_Exercise instructions:_ Produce the lines from the one containing "Task: Click Calculate" through the end of the material exactly as they appear, both ends included, and leave the pictures out.

_Data provided:_
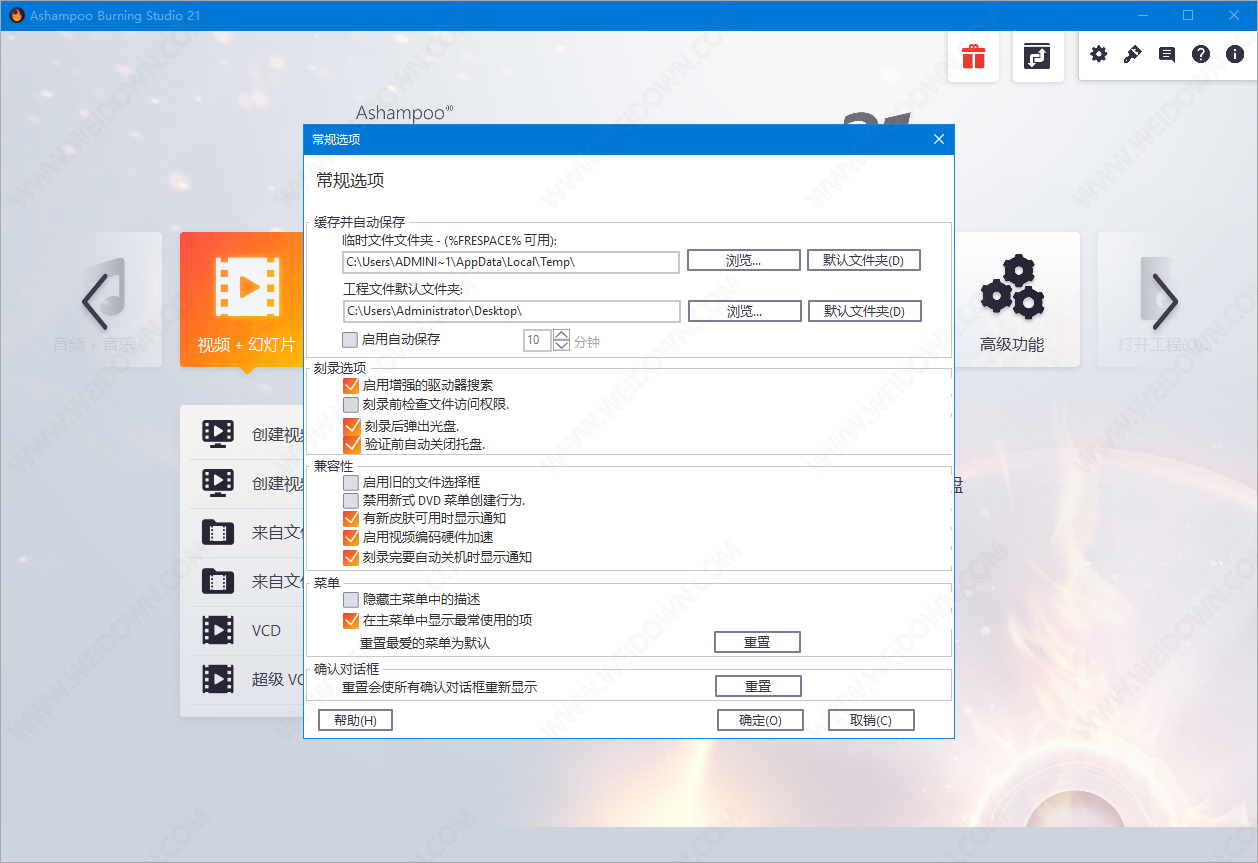Uncheck 启用增强的驱动器搜索 option

351,385
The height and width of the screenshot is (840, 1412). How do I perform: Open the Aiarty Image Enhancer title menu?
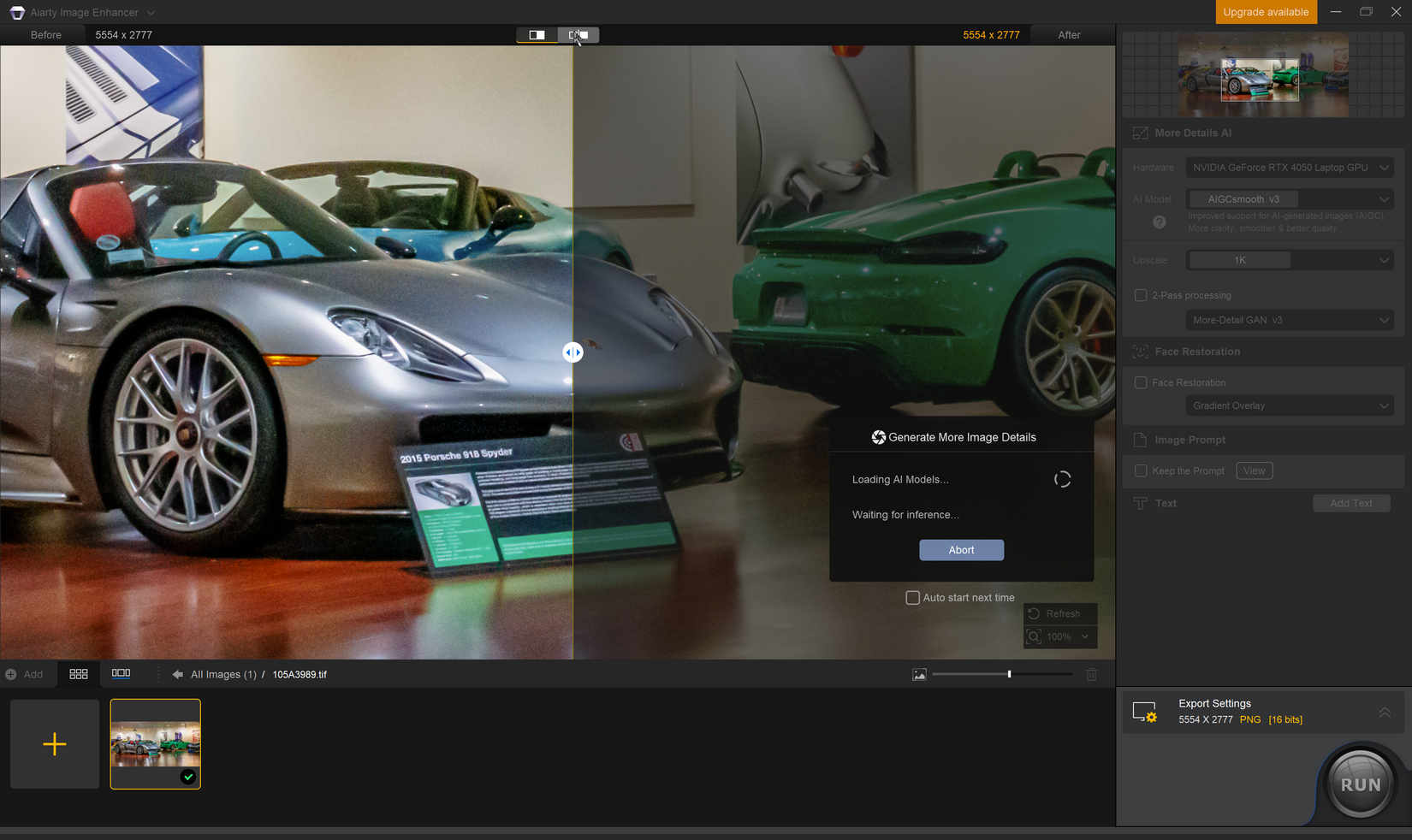tap(92, 13)
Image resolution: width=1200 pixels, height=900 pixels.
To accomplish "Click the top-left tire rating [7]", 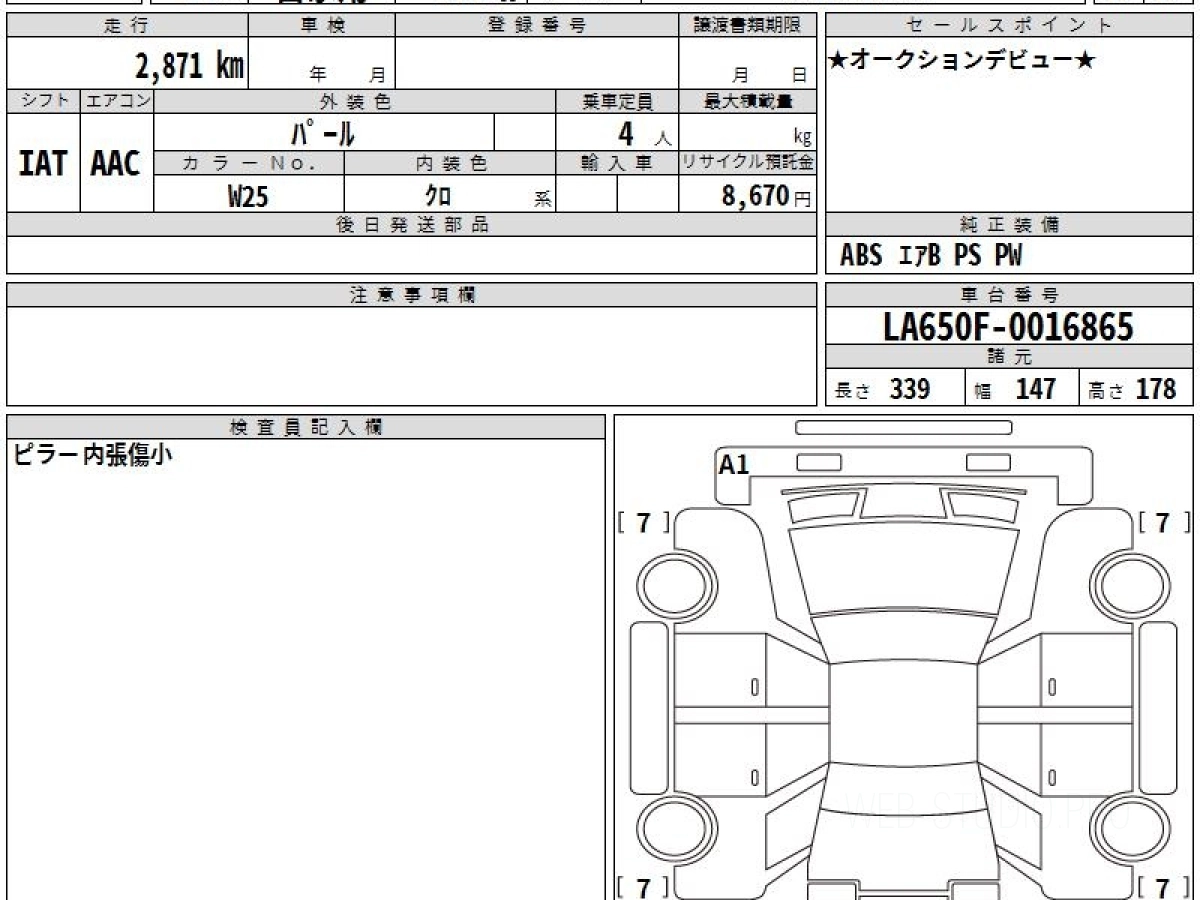I will point(644,521).
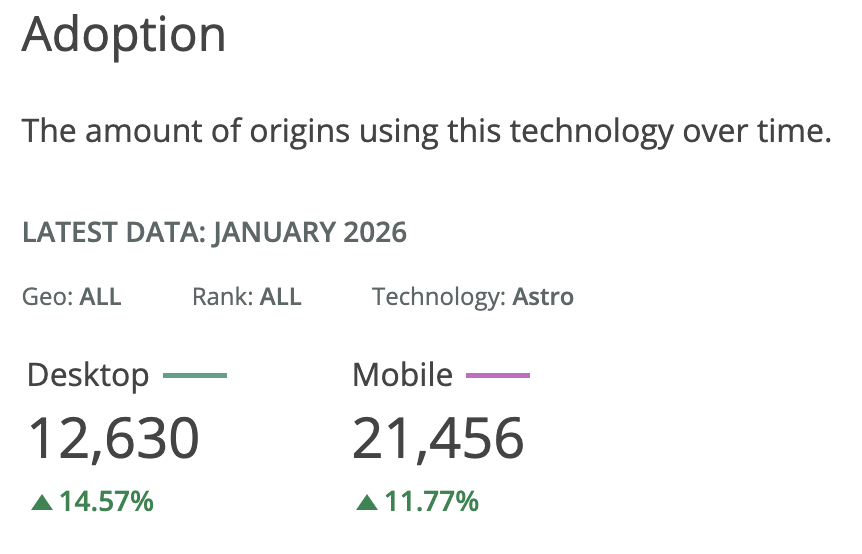This screenshot has height=554, width=862.
Task: Click the 11.77% Mobile change value
Action: (432, 501)
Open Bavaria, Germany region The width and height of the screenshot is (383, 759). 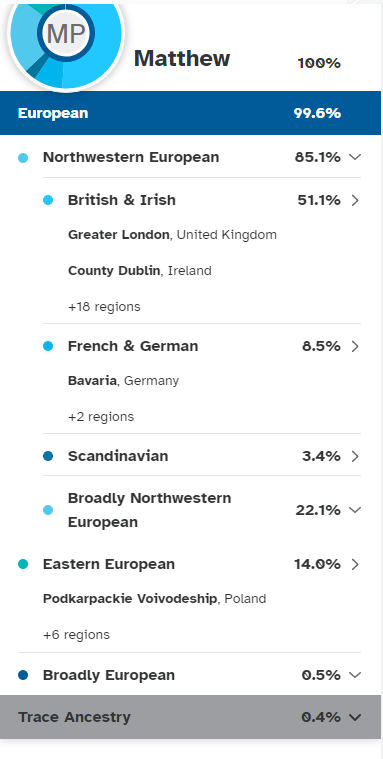[123, 381]
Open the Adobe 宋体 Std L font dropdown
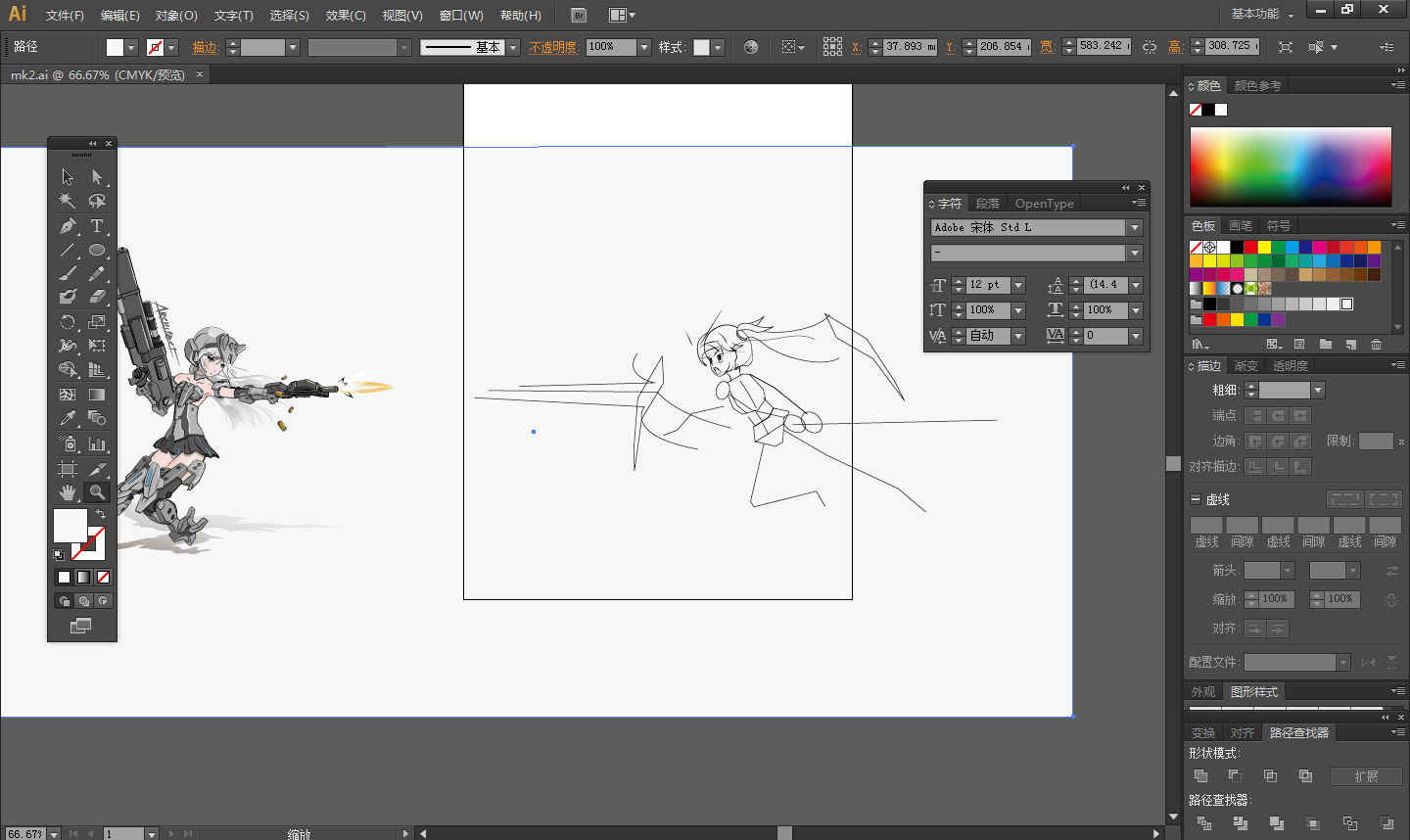 [x=1135, y=228]
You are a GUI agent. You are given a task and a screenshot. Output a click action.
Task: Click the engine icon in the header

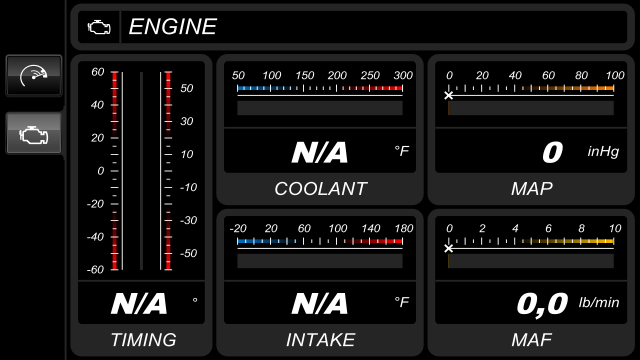[x=99, y=27]
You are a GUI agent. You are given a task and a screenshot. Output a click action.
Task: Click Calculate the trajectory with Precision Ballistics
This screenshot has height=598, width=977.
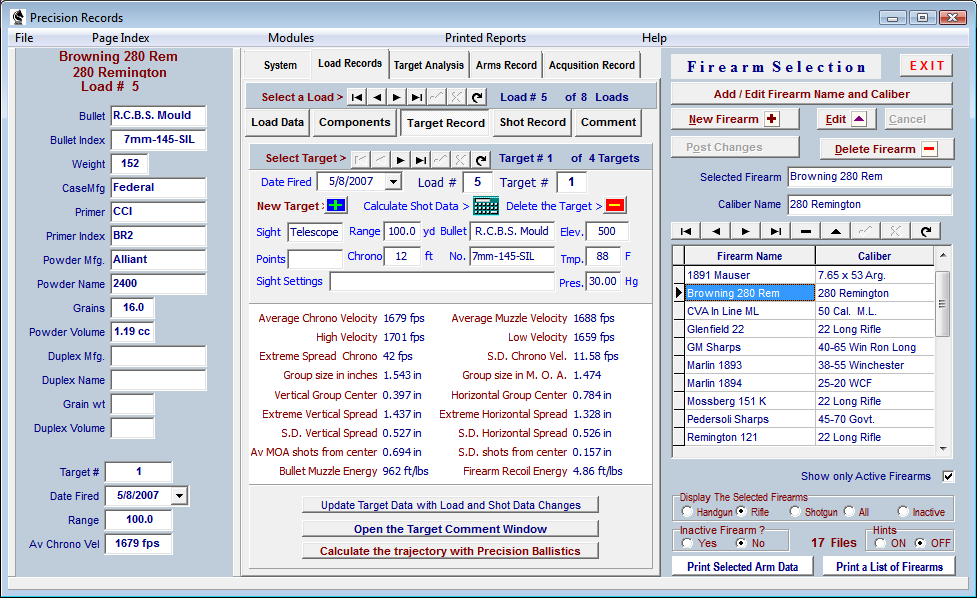[450, 551]
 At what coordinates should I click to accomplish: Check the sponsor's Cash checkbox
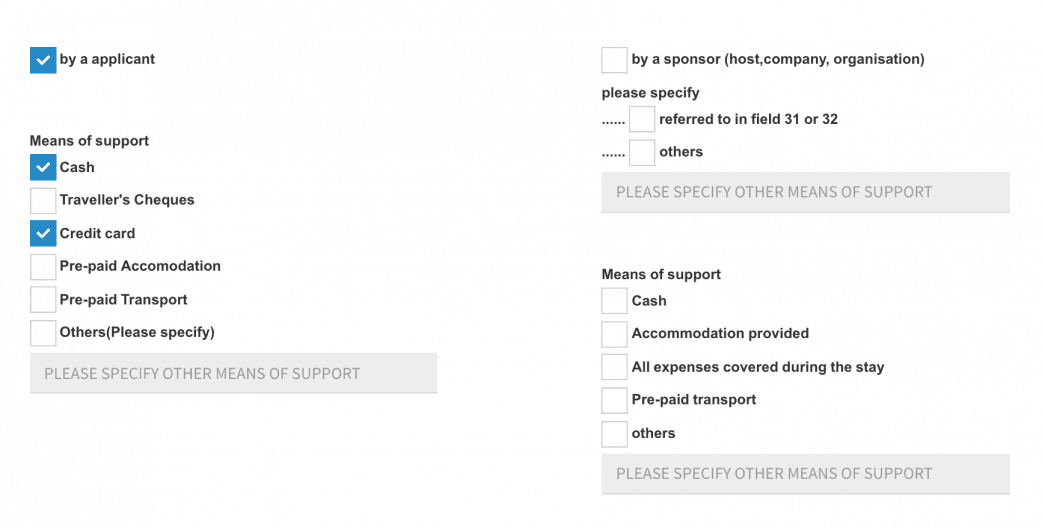click(614, 301)
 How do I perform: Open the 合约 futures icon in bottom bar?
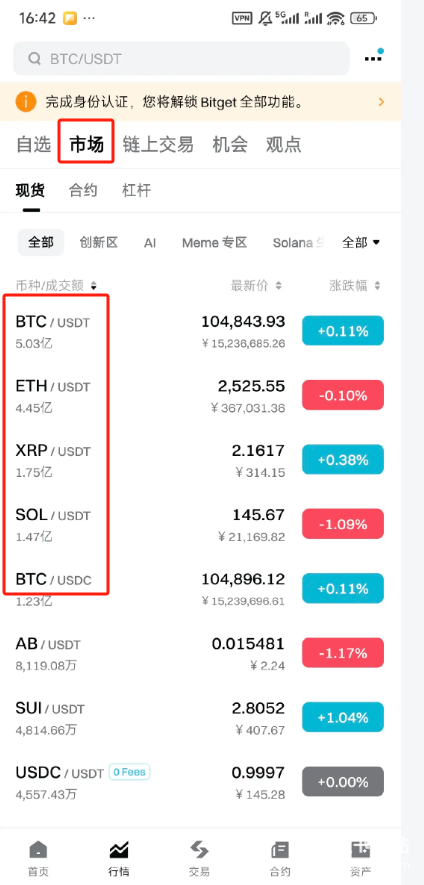tap(280, 849)

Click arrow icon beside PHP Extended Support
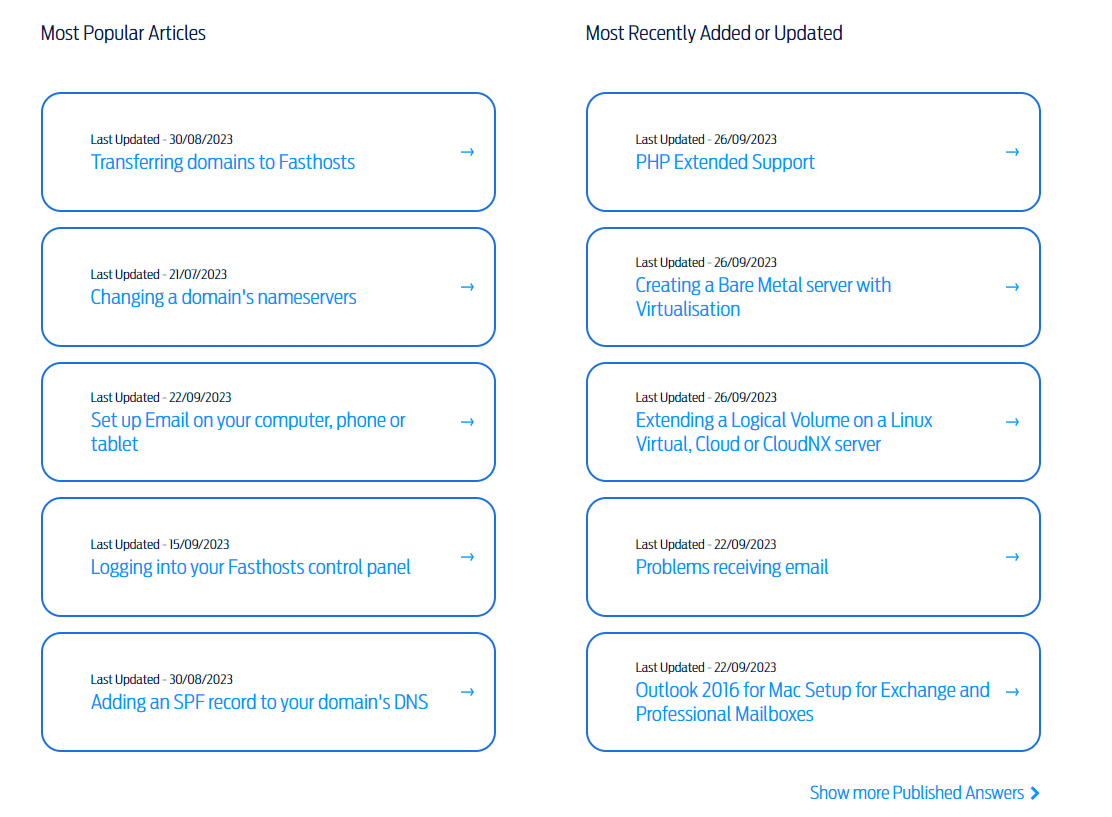pyautogui.click(x=1012, y=152)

_Result of this exercise:_
Task: Click Calculate the trajectory with Precision Ballistics
This screenshot has height=598, width=977.
[450, 551]
 At what coordinates should I click to accomplish: Check the sponsor's Cash checkbox
click(614, 301)
 How do I perform: Open the 合约 futures icon in bottom bar?
tap(280, 849)

Click arrow icon beside PHP Extended Support
pyautogui.click(x=1012, y=152)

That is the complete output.